__Task description__
With pictures left out, output word for word the lines from the one containing "Task: Select step" through the end of the material below.

__Given entries__
★ ★ ★

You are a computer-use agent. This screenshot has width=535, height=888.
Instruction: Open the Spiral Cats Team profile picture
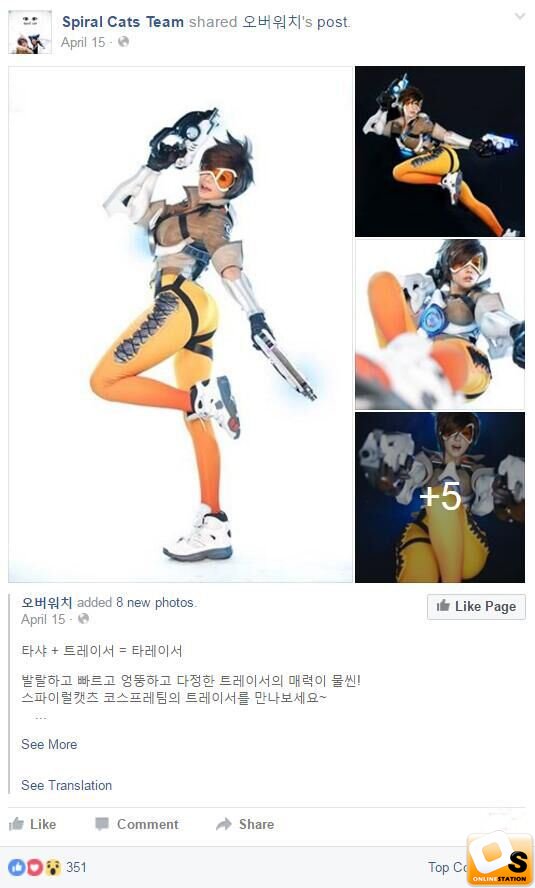pos(30,32)
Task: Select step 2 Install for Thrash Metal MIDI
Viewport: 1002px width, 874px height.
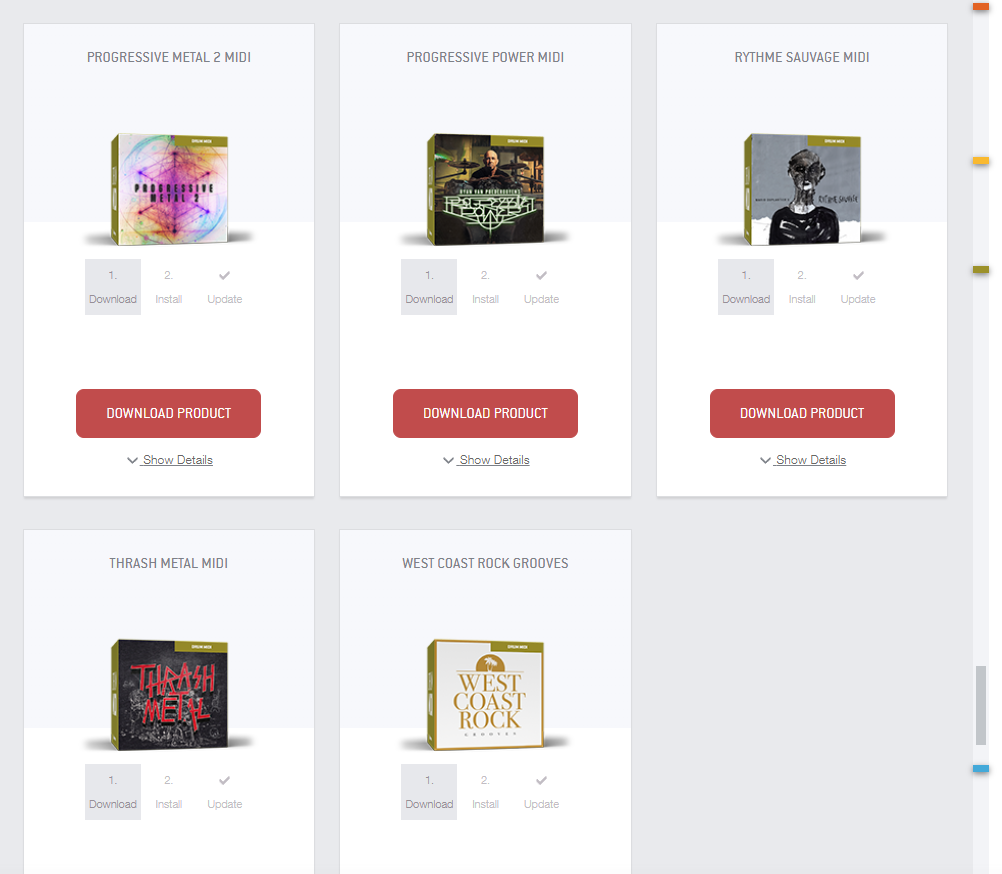Action: point(169,792)
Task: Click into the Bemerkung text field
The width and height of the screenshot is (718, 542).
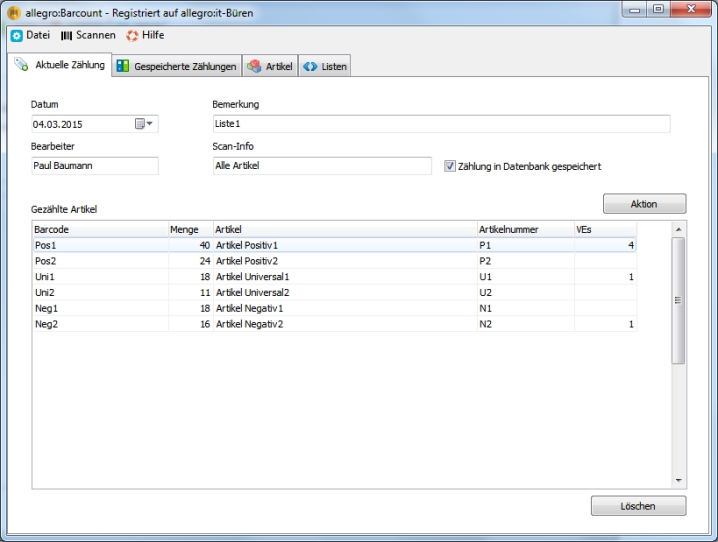Action: tap(440, 124)
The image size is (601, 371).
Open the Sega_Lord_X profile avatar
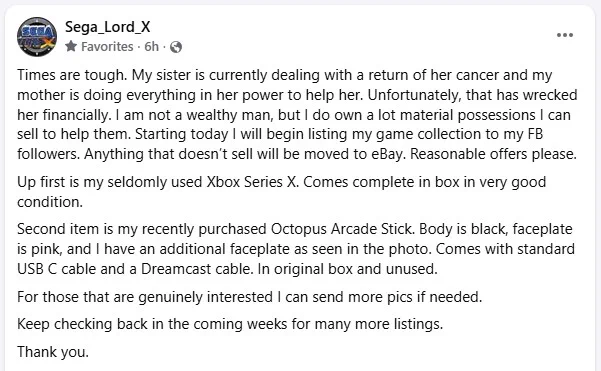37,36
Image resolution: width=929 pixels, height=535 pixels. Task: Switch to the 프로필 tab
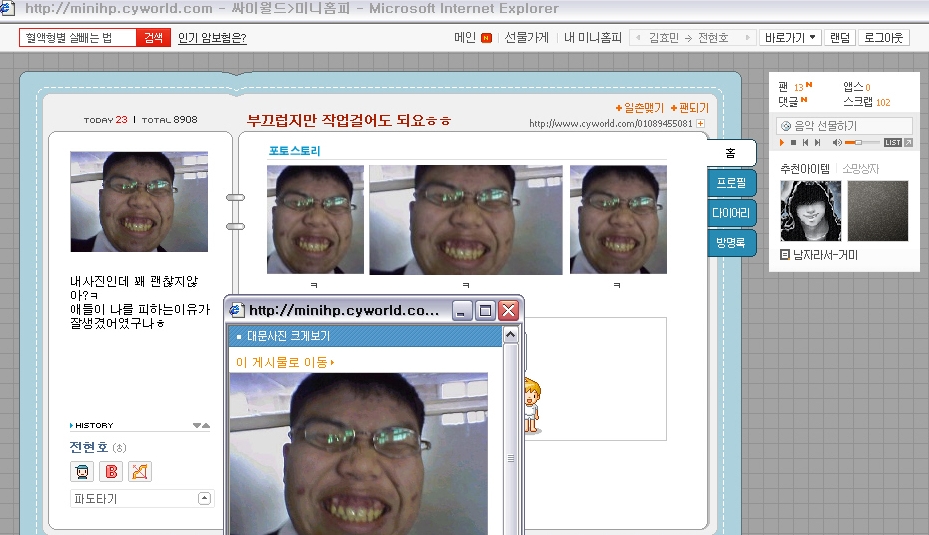[731, 184]
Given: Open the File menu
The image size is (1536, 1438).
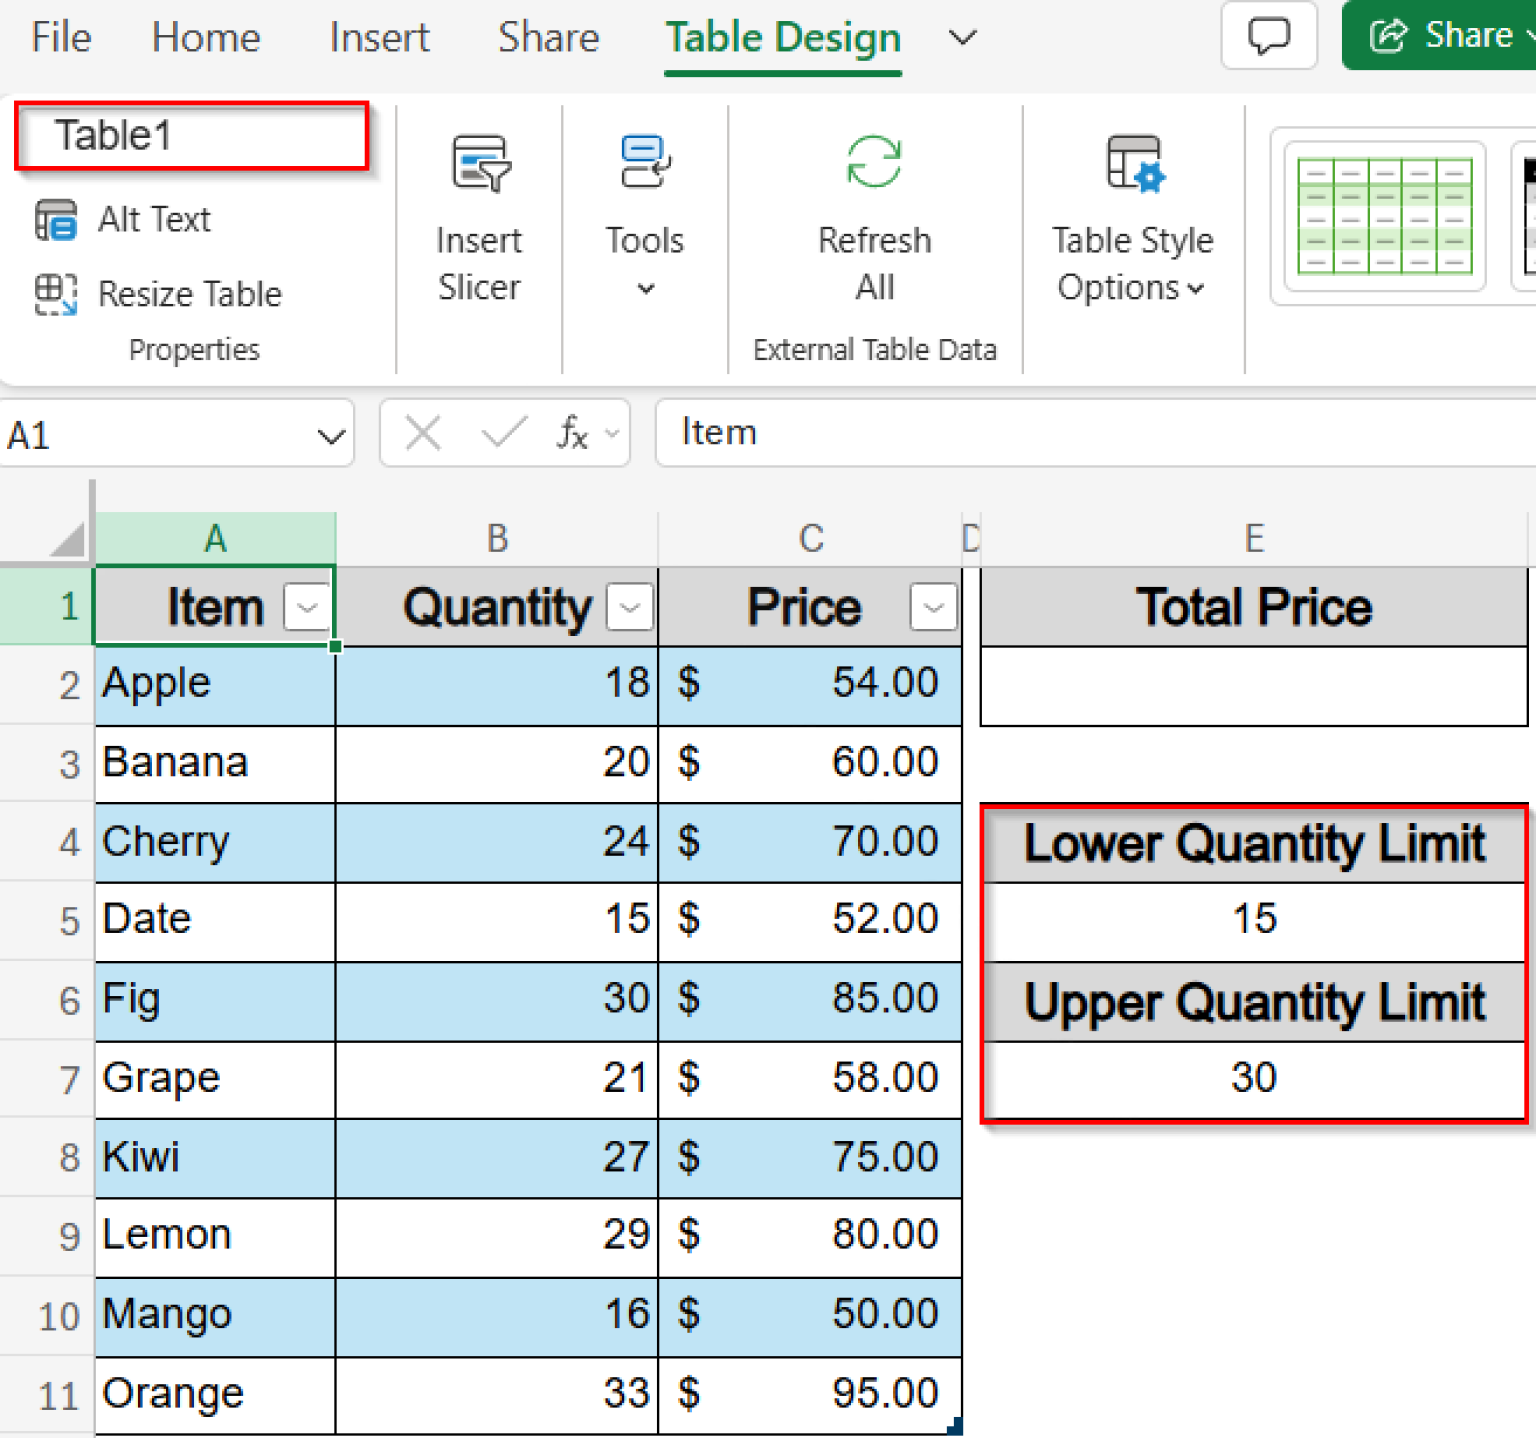Looking at the screenshot, I should tap(59, 37).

★ ★ ★

__The answer__
Task: Select step 2 Install for Thrash Metal MIDI
Viewport: 1002px width, 874px height.
Action: point(169,792)
Task: Click into the Bemerkung text field
The width and height of the screenshot is (718, 542).
Action: tap(440, 124)
The image size is (601, 371).
Open the Sega_Lord_X profile avatar
37,36
Image resolution: width=929 pixels, height=535 pixels. Task: Switch to the 프로필 tab
[731, 184]
Given: Open the File menu
The image size is (1536, 1438).
Looking at the screenshot, I should tap(59, 37).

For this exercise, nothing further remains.